You've already written the novels so I guess there isn't much you can tell yourself about your characters, you know them already.

What I'd be doing is making a list of my characters and scenes, and seeing which are essential and must be used, and which could be dropped, or sometimes merged (2 characters becoming one character, a chimera who does double duty and takes up less space). Because as you probably know, everything in your novel isn't going to squeeze into a 120-page or less screenplay. Deciding what to leave out is as important as what gets left in. The core story might not change but any side quests or sub-plots may have to be shed, too.

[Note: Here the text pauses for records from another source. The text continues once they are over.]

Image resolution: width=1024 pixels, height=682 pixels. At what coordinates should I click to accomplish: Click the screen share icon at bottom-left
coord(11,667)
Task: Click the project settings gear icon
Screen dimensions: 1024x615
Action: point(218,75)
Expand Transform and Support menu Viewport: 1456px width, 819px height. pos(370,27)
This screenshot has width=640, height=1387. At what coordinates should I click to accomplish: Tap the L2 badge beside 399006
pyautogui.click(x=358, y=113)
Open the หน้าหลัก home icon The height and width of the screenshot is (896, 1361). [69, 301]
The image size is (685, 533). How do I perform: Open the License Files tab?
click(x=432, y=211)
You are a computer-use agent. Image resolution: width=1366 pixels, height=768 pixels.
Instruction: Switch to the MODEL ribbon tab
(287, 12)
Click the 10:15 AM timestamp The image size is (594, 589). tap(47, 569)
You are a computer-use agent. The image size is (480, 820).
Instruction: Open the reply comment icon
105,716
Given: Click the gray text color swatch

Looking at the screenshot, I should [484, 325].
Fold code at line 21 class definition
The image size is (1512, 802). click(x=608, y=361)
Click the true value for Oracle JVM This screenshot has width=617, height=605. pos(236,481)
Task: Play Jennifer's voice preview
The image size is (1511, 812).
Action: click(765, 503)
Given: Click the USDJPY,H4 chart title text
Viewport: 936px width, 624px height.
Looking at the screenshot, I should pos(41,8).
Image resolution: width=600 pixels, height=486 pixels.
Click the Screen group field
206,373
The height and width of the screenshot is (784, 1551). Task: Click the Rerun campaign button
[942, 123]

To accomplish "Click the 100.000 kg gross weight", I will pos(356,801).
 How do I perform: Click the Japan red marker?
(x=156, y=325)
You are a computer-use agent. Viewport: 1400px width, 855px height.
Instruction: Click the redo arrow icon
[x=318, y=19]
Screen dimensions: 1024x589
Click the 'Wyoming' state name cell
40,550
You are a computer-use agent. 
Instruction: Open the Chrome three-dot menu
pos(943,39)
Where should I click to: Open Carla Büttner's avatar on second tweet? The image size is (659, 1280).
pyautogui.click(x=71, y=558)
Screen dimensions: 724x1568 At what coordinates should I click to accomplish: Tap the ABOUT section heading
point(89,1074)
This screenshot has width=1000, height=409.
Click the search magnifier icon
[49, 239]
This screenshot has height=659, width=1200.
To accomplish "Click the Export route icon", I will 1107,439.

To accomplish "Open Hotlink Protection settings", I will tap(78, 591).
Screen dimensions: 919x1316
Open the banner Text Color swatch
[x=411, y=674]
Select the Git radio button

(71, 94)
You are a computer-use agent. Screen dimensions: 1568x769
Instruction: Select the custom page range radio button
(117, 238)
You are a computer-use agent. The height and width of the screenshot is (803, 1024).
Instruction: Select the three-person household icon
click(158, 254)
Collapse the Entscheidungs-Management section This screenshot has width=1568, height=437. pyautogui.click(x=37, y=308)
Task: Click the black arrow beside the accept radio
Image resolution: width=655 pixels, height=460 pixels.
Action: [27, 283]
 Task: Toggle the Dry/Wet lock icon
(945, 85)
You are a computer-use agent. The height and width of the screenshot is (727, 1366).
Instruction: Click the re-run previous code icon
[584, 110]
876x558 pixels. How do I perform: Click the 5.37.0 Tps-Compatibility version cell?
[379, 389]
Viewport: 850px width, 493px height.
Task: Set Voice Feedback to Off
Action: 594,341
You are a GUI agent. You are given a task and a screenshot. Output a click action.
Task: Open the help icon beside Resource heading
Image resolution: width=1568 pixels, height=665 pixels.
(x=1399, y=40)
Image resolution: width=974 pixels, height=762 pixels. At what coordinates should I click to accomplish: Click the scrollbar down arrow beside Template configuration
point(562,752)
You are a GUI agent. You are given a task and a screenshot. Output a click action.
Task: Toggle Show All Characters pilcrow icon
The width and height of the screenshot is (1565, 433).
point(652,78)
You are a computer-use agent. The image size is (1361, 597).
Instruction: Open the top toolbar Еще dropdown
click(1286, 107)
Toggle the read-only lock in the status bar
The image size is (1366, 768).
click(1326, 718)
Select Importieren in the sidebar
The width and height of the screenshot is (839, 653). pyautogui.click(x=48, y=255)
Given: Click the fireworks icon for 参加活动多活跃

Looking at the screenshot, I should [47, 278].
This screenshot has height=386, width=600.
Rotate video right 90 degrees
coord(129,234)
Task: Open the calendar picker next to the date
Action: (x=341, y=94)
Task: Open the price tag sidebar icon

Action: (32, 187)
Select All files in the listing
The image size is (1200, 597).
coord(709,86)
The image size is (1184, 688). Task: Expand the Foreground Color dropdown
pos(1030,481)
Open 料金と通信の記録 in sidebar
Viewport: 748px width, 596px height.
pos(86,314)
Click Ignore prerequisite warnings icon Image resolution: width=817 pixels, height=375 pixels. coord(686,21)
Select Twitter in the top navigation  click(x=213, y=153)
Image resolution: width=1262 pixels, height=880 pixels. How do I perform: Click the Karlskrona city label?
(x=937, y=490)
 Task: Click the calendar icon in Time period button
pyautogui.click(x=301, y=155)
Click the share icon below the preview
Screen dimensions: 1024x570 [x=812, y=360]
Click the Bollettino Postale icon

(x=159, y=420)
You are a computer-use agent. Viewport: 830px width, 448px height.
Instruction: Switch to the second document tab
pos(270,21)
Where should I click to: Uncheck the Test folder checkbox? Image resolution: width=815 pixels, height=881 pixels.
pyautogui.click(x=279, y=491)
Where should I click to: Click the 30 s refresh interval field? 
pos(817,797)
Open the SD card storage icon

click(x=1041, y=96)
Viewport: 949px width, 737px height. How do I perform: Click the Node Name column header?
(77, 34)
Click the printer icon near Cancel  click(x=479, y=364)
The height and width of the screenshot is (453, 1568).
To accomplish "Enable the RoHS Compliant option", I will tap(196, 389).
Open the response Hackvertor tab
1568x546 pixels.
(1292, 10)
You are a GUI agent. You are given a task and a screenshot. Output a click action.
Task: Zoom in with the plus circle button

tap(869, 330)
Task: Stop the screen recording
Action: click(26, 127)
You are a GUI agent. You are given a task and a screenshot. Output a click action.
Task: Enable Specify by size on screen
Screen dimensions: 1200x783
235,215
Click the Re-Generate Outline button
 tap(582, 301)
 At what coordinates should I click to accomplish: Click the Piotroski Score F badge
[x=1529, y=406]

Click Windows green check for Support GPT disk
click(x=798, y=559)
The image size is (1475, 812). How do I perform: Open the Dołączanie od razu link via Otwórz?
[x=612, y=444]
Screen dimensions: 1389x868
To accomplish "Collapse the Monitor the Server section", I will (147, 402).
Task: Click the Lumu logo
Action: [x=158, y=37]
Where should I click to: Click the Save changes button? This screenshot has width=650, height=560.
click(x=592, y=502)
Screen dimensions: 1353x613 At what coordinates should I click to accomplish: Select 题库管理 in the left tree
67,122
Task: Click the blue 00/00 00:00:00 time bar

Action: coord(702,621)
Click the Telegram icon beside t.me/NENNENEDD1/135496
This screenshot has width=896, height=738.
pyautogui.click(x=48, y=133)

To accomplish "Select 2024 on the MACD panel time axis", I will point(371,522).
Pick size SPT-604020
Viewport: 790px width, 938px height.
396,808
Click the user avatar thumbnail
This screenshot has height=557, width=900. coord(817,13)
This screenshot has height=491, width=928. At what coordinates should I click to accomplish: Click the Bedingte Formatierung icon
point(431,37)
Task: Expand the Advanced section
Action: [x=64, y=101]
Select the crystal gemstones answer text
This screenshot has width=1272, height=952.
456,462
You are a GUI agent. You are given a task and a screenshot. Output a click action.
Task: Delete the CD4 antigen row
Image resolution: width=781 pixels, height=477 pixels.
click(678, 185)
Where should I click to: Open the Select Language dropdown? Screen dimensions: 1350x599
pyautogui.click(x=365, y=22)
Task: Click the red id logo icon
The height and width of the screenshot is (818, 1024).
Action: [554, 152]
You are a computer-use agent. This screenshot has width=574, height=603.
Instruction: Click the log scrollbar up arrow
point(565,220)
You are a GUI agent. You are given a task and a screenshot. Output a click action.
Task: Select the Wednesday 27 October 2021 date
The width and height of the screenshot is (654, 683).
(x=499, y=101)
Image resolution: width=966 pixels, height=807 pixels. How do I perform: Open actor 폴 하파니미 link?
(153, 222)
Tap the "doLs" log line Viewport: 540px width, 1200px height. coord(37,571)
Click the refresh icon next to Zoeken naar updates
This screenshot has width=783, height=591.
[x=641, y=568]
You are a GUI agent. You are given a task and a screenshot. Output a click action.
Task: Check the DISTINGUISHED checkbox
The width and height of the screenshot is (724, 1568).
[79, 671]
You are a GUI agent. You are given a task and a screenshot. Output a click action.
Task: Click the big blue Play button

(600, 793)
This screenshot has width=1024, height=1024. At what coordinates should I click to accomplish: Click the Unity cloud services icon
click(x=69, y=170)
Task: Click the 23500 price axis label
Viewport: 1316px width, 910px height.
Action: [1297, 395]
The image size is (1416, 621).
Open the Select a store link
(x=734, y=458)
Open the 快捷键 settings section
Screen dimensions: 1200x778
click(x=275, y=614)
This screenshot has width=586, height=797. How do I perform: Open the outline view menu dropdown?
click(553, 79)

Some use 5x3 cards and a corkboard to plan out their scenes, some use Post-It notes, others use software, some pro packages have a scene function where you can view them in a grid and move them around until you find your perfect combination. All useful tools that help you see problems and fix them. Whatever works for you is right.

In the past I've tried adapting novels but found it too much work, it's a skill that needs to be developed and I sucked at it. I had better success in adapting novellas, a 30k story for example slid pretty easily into the available page limits with minimal fuss. That's not to say I had an instantly brilliant screenplay, just like that. But it was a lot less work than having to prune a giant hedgerow into a neat little bush. If I had the crazy urge to adapt a novel again, I think I might try rewriting it as a novella first. But that's just me, each to their own methods.

Shrug, my thoughts, not a pro screenwriter, just a once-enthusiastic wannabe.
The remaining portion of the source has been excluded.